- Classification: Division I
- Season: 2025–26
- Teams: 9
- Site: Denny Sanford Premier Center Sioux Falls, South Dakota
- Champions: North Dakota State (6th title)
- Winning coach: David Richman (4th title)
- MVP: Damari Wheeler-Thomas (NDSU)
- Attendance: 29,663 (overall) 5,937 (championship)
- Television: CBSSN, Midco Sports/SLN

= 2026 Summit League men's basketball tournament =

American college basketball postseason tournament

The 2026 Summit League men's basketball tournament was the postseason men's basketball tournament for the Summit League for the 2025–26 season. All tournament games were played at the Denny Sanford Premier Center in Sioux Falls, South Dakota, from March 4–8, 2026.

Regular season champion North Dakota State defeated North Dakota to win the tournament and receive the conference's automatic bid to the NCAA tournament.

──────────

▸ **Written request A**:
Decide whether each statement about the tournament article agrees with it: (i) every tournament game was held at the Denny Sanford Premier Center; (ii) North Dakota State beat South Dakota State to take the title; (iii) nine teams took part. For each, answer yes or no and quote the deciding words of the article.
▸ **Written request B**:
Rewrite the tournament article from "American college basketball" to "the NCAA tournament.", using "beat" in place of "defeated".

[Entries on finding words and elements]
──────────

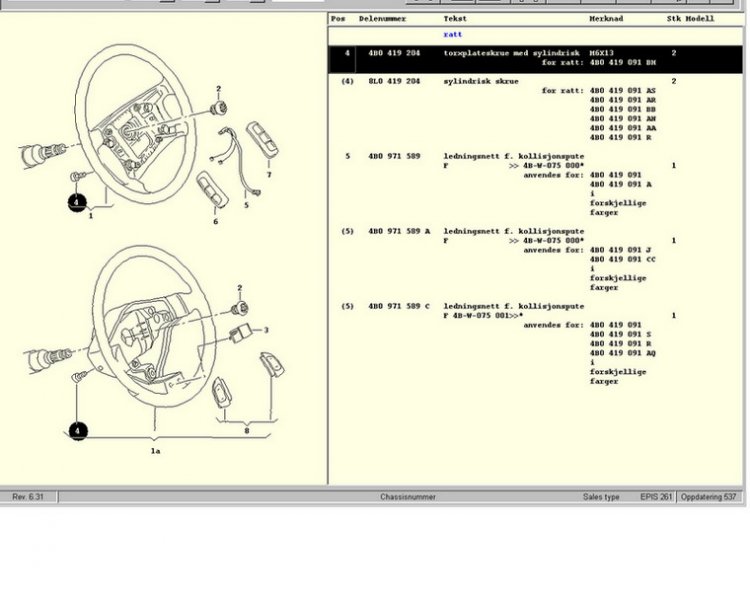Image resolution: width=750 pixels, height=600 pixels.
Task: Click the black callout 4 in lower diagram
Action: click(x=77, y=432)
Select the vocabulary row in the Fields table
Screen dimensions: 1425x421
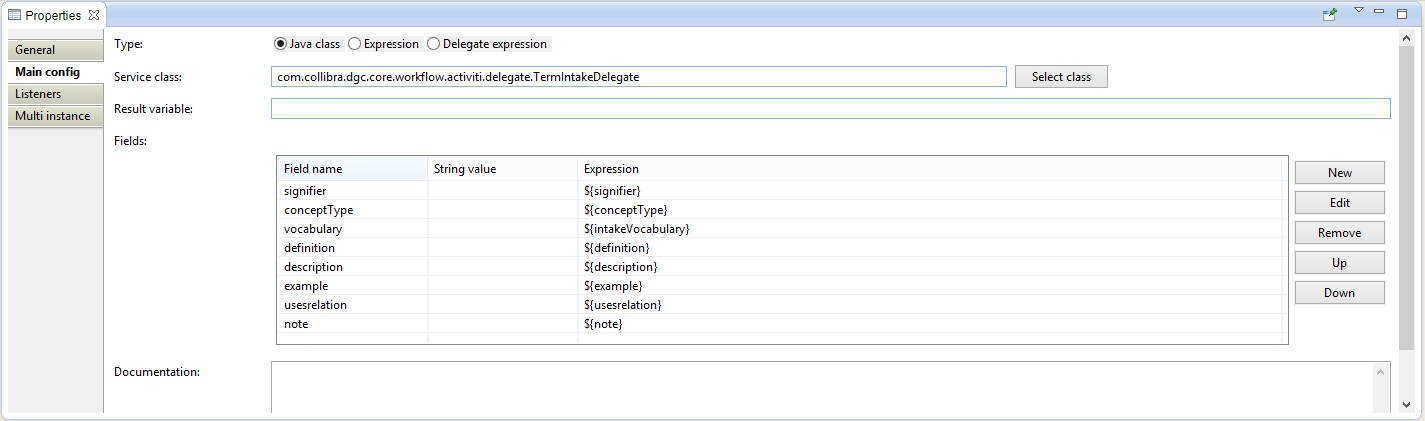[780, 229]
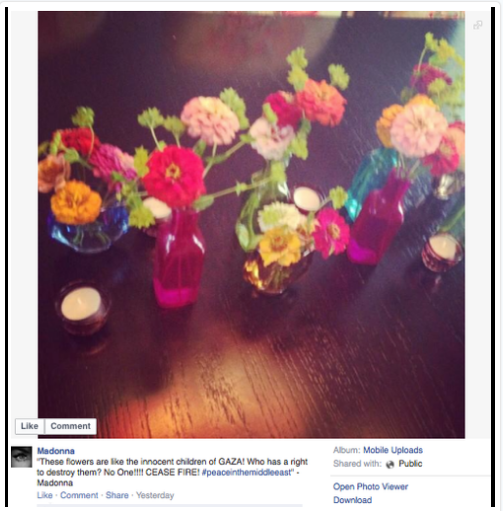Click the Comment link below the caption

click(79, 495)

──────────

▸ **Exercise result A**:
(i) Yes: "All tournament games were played at the Denny Sanford Premier Center in Sioux Falls, South Dakota"
(ii) No: "North Dakota State defeated North Dakota to win the tournament"
(iii) Yes: "Teams: 9"

▸ **Exercise result B**:
American college basketball postseason tournament

The 2026 Summit League men's basketball tournament was the postseason men's basketball tournament for the Summit League for the 2025–26 season. All tournament games were played at the Denny Sanford Premier Center in Sioux Falls, South Dakota, from March 4–8, 2026.

Regular season champion North Dakota State beat North Dakota to win the tournament and receive the conference's automatic bid to the NCAA tournament.